Steele is wrong about American conservatism having abandoned imperialism. Bush’s invasion of Iraq was definitely a piece of imperialist conquest, designed to rob the Iraqi people of their oil and state industries. The only difference was the presentation. It was disguised as a war of liberation. But that ruse is almost as old as civilisation itself. When Alexander the Great took a town, he didn’t exact tribute from its ruler. No, what he demanded was ‘contributions to the army of liberation.’ Because he had liberated them from a tyrant. Steele states that the campaigns against sexism and the environmentalist movement are right, but he does have a point when he states that they were also enabled by a reaction against traditional White authority. Some radical writers and activists I’ve come across do seem to present them as in opposition to the White social and economic order carried to the New World by the first European colonists. And I agree with him about the breakdown of the traditional family that came as a result of the sexual revolution of the 60s. This affects Whites as well as Blacks, but is particularly acute among the latter community. 70 per cent of Black American children are born out of wedlock, 90 per cent in the cities. Studies have shown that children from stable families where both parents live together perform far better at school and work. As for education, one of his ideas for Blacks in areas with failing public schools is to open their own in a church or community centre.
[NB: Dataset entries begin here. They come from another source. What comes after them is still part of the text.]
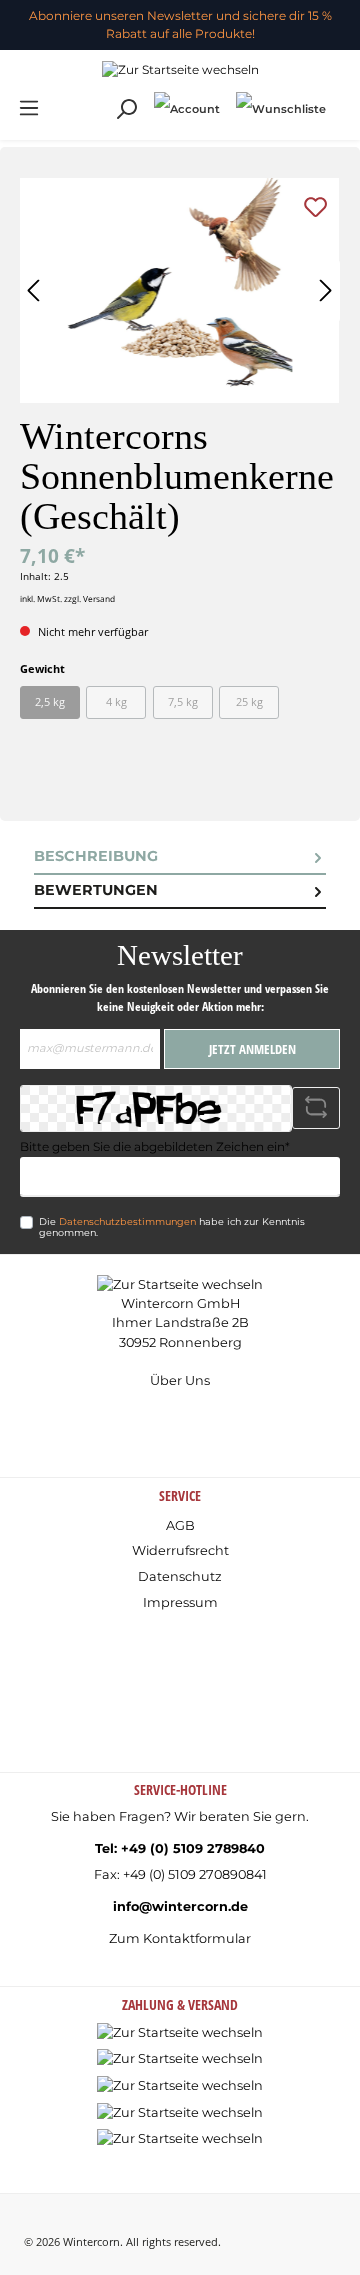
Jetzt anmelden (252, 1049)
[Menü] (29, 108)
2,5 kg (50, 701)
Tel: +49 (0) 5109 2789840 (180, 1848)
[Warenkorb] (342, 99)
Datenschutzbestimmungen (127, 1221)
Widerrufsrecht (180, 1550)
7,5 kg (183, 701)
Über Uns (180, 1380)
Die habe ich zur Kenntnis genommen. (172, 1227)
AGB (180, 1525)
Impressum (180, 1602)
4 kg (116, 701)
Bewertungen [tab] (96, 890)
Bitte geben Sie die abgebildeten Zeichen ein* (155, 1146)
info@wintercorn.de (180, 1906)
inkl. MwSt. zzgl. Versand (67, 598)
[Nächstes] (325, 290)
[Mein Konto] (187, 108)
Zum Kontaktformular (180, 1938)
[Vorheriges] (35, 290)
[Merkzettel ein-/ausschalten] (315, 207)
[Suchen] (126, 109)
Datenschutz (180, 1576)
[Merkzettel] (281, 108)
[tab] (179, 858)
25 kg (249, 701)
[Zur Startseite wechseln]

I think he’s right about the value of what can also be termed old-fashioned respectability and bourgeois family life. However individual initiative is inadequate to solve all forms of poverty. State action and welfare programmes are still badly needed. But this needn’t be a choice between two alternatives. It means mixing appropriate state support while encouraging people to develop and use their talents. And his examples of Black excellence in sport, music, literature and entertainment do indicate that Blacks can excel by themselves. I found this particularly reassuring after listening to the claims about supposed Black intellectual inferior made by Simon Webb on History Debunked as his preferred explanation for the lack of Black progress.
The book comes from across the other side of the political aisle, but it’s well worth reading and intensely thought-provoking about the continuing, very pertinent problem of Black failure as a consequence of the general failure of traditional morality post-segregation.